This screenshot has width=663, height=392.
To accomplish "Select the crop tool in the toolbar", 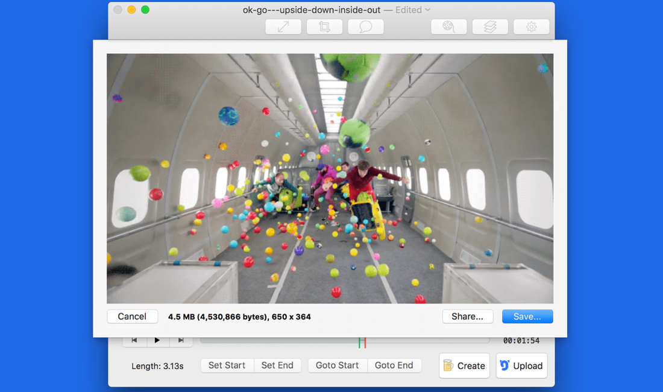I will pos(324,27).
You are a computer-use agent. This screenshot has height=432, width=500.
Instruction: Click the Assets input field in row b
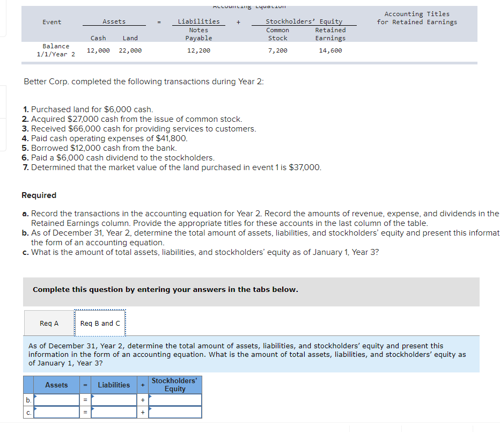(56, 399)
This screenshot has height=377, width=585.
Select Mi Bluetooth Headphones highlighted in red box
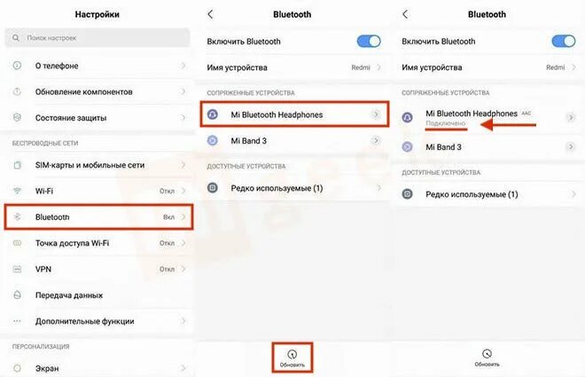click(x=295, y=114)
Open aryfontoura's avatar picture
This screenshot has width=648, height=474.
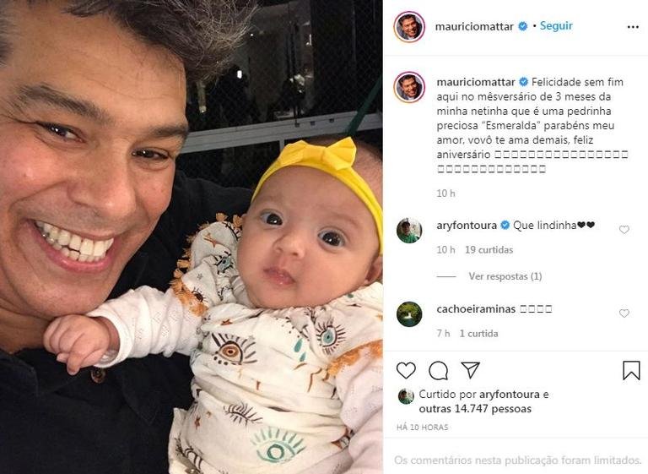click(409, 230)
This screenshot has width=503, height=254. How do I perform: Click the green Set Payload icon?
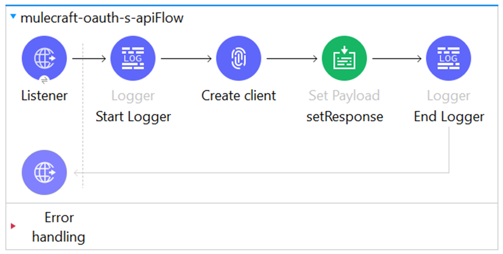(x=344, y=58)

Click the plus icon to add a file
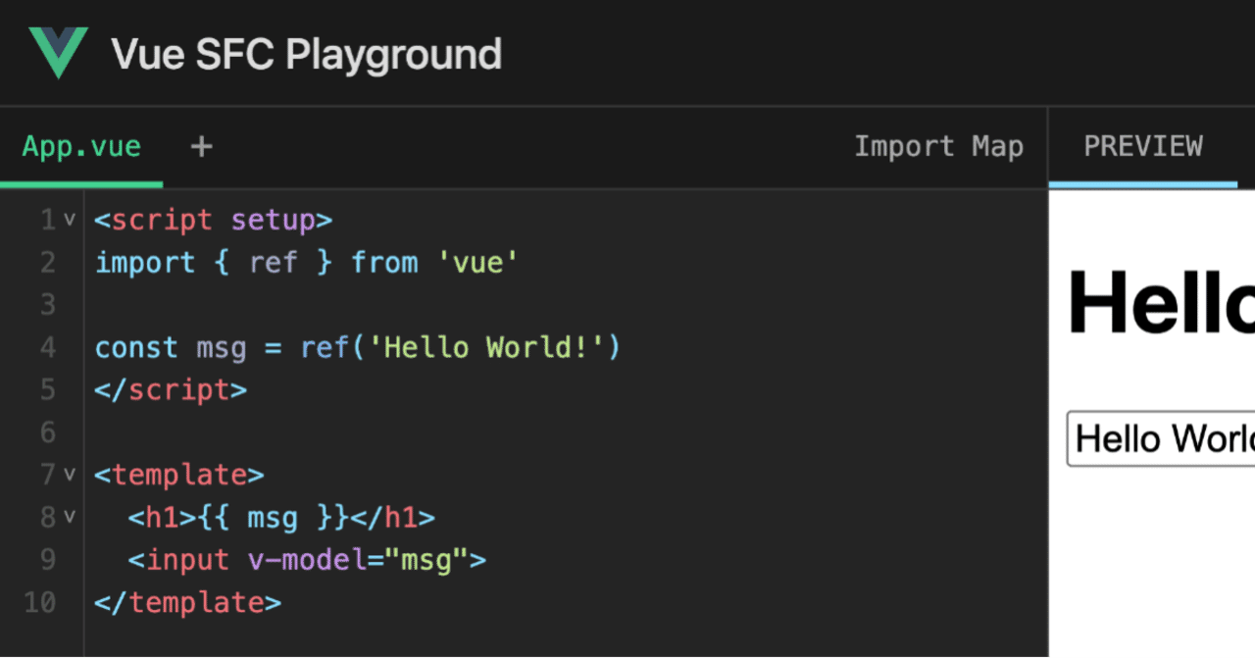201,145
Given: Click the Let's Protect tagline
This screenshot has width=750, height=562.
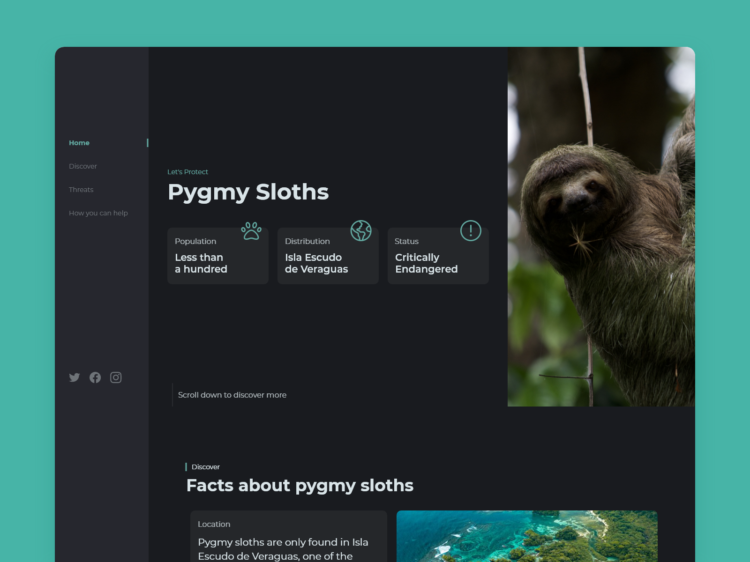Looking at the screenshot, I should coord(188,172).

---

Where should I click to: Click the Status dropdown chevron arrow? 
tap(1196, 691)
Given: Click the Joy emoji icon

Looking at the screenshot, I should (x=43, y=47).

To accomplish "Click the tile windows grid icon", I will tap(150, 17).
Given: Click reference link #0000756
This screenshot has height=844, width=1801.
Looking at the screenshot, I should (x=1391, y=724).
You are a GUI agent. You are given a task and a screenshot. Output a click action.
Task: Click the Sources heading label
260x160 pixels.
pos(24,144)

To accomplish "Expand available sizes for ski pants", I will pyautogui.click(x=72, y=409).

(Exercise aim) Counting only lines above that contain the string "agent", report how many there are and write nothing further.

(Your response) 2